Pero el sueldo miserable y la formación inexistente son solo la mitad del asunto. La otra mitad tiene nombre propio: Aeromédica. Porque esta empresa no se limita a pagar poco. Según denuncian las propias trabajadoras, que llegaron a organizarse colectivamente para hacerlo, el trato es directamente autoritario. Hay constancia de numerosas denuncias, y cuando algunos de esos conflictos llegaron más lejos, la empresa mandó a sus propias coordinadoras a testificar en contra de las trabajadoras. Las mismas personas que se supone que deben acompañarlas, supervisarlas, apoyarlas. Puestas a declarar contra ellas.
Todo esto sin que la Consejería de Educación, que es quien paga el contrato y quien debería velar por que ese servicio se preste con dignidad, haya movido un dedo para supervisar lo que ocurre dentro. El Tribunal Superior de Justicia de Canarias ya declaró el modelo irregular y ordenó corregirlo. Pero el ejecutivo sigue porque renovar el silencio es más barato que cambiar las cosas.
Y por si faltaba algo, hay un detalle pequeño que dice mucho del ambiente que se respira: cuando una auxiliar necesita ir al médico especialista, si no especifica qué tipo de especialista es, la empresa no le reconoce el permiso retribuido y le descuenta el día. El derecho a no revelar a qué médico acudes, que cualquier trabajador tiene por ley, se convierte en una trampa. No digas a qué especialista vas y te cuesta el jornal. Dilo y cedes algo que no tienes por qué ceder. Pequeño, sí. Pero revelador de quién tiene el poder en esa relación y cómo se ejerce.
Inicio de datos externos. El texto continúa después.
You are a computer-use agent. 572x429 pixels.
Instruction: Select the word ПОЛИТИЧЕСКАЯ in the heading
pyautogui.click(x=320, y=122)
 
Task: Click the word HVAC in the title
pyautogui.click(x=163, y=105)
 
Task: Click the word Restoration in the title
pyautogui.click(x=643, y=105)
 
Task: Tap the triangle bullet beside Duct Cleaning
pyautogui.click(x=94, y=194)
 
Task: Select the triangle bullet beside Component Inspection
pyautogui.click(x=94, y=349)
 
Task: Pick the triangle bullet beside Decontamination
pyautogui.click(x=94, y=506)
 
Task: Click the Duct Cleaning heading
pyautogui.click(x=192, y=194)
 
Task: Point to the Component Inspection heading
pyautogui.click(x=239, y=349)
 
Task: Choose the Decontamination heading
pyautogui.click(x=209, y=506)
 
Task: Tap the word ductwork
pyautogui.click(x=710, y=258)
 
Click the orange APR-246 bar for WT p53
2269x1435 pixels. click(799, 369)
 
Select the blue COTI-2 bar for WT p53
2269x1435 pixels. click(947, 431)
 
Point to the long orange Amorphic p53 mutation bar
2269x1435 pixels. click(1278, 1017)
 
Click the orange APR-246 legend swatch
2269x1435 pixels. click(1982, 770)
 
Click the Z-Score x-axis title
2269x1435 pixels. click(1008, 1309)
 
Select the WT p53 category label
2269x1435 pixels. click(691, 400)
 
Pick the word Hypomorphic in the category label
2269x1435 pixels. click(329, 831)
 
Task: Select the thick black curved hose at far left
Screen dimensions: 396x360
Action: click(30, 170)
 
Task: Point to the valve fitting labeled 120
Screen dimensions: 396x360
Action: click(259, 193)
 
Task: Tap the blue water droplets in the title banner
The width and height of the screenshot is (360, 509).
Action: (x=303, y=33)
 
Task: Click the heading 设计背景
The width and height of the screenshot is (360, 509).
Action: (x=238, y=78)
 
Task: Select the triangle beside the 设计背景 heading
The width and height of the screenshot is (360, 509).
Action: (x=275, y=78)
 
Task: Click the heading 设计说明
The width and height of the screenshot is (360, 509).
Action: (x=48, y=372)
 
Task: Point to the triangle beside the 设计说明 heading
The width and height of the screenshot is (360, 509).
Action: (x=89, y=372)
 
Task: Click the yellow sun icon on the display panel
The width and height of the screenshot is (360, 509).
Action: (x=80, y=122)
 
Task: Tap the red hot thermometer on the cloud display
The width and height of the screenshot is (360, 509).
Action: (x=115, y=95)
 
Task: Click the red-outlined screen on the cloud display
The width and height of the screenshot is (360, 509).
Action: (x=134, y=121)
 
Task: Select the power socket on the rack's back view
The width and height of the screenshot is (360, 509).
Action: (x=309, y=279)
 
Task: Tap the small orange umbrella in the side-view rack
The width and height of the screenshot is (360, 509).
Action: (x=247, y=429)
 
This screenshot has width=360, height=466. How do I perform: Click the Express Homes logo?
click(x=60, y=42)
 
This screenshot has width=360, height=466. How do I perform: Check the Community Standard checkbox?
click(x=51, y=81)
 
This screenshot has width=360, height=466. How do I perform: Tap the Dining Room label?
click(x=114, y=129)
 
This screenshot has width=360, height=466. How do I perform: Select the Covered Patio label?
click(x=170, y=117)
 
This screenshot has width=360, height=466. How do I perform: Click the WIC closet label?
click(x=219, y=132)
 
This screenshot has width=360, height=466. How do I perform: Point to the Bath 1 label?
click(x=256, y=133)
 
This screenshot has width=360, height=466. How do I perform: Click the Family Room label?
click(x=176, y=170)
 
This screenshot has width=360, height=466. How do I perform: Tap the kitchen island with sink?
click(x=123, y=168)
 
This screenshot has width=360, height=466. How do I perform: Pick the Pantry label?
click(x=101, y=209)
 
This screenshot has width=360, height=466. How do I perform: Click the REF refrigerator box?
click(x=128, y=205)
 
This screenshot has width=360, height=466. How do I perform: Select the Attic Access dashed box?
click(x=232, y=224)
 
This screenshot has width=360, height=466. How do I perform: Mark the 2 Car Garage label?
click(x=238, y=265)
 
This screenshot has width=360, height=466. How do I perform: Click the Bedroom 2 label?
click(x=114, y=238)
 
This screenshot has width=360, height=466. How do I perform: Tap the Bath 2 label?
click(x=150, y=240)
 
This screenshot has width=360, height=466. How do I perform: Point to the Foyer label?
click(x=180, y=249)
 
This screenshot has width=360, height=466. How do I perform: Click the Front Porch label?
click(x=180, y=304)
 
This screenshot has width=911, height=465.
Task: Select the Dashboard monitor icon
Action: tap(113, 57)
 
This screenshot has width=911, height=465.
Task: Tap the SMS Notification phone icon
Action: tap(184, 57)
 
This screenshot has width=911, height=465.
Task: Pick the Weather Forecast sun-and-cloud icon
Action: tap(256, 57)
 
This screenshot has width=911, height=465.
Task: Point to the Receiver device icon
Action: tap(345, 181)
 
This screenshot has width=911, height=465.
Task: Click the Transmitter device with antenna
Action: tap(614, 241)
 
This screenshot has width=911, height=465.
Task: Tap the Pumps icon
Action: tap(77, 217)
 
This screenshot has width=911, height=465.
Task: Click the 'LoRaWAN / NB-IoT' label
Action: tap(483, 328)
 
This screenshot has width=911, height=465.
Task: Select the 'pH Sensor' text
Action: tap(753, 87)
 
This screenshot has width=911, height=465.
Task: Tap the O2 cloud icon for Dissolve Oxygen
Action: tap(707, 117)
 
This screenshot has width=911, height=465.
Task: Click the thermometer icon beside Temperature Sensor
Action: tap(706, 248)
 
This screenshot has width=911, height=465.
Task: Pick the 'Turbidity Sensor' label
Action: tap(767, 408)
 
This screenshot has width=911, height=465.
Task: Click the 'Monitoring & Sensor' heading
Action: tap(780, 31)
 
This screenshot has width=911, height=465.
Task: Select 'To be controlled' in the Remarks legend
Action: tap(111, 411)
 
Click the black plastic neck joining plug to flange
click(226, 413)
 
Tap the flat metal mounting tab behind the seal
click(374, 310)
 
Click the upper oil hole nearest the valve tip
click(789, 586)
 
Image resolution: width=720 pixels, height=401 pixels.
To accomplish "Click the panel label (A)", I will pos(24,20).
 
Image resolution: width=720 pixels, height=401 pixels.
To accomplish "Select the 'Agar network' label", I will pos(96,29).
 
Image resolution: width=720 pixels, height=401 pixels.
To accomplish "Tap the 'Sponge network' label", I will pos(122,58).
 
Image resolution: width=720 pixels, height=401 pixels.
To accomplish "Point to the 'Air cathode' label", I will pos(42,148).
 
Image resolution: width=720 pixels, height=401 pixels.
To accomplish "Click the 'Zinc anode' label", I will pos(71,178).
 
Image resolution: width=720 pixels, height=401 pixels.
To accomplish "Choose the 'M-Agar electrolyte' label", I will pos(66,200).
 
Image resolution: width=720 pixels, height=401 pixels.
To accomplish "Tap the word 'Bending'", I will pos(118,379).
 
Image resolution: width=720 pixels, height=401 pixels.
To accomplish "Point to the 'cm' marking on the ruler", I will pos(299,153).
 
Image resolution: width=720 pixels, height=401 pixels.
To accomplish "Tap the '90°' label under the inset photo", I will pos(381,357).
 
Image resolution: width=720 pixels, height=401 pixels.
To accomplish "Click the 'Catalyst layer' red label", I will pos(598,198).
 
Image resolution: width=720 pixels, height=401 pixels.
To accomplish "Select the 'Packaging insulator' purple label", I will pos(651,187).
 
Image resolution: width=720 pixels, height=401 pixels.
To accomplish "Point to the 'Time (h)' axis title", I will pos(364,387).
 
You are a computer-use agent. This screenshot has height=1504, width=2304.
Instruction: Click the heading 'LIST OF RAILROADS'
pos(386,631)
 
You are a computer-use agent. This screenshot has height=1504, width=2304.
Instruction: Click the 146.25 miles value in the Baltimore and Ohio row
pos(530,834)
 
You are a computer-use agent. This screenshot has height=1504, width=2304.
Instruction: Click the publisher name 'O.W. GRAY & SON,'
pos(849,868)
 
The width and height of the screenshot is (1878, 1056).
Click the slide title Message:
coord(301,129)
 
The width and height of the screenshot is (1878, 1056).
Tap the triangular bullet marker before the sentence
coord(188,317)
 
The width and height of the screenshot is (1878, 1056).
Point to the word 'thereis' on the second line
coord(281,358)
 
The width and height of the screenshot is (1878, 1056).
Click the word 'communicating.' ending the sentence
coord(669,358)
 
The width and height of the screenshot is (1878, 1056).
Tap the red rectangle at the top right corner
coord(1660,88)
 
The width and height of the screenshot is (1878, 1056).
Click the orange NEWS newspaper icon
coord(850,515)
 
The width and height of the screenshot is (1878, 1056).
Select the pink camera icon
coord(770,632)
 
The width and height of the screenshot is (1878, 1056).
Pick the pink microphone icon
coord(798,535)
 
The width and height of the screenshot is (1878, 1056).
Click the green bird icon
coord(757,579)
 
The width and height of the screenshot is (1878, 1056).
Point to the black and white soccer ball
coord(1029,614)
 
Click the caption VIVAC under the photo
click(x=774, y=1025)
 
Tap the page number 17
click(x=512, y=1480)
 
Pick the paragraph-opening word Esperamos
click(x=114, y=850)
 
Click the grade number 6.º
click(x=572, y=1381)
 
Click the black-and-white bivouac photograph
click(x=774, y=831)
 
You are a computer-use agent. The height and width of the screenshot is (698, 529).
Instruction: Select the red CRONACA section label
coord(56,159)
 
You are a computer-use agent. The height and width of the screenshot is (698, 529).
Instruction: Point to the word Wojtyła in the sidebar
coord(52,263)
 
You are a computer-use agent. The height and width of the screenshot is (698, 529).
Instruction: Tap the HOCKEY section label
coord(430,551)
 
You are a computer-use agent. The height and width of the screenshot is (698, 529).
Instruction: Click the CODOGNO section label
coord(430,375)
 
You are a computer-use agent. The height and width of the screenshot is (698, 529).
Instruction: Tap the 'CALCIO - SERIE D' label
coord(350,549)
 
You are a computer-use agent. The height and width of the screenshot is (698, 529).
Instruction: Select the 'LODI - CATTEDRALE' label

Este no es un problema de recursos. Es una decisión política que cada año se renueva en silencio, porque las víctimas son niños neurodivergentes y mujeres precarias, y los dos grupos más fáciles de ignorar siempre han sido los más vulnerables y los más callados. Los partidos estatales con presencia en el Archipiélago y CC lo saben. Lo han sabido durante una década. Y han preferido renovar el silencio.
Canarias necesita una red propia de auxiliares NEAE, con contrato público, formación exigible y salario digno. No como favor, sino como obligación. Porque la educación inclusiva no puede sostenerse sobre el sacrificio permanente de las que la hacen posible, ni sobre los moratones que se normalizan en un gimnasio un martes por la tarde.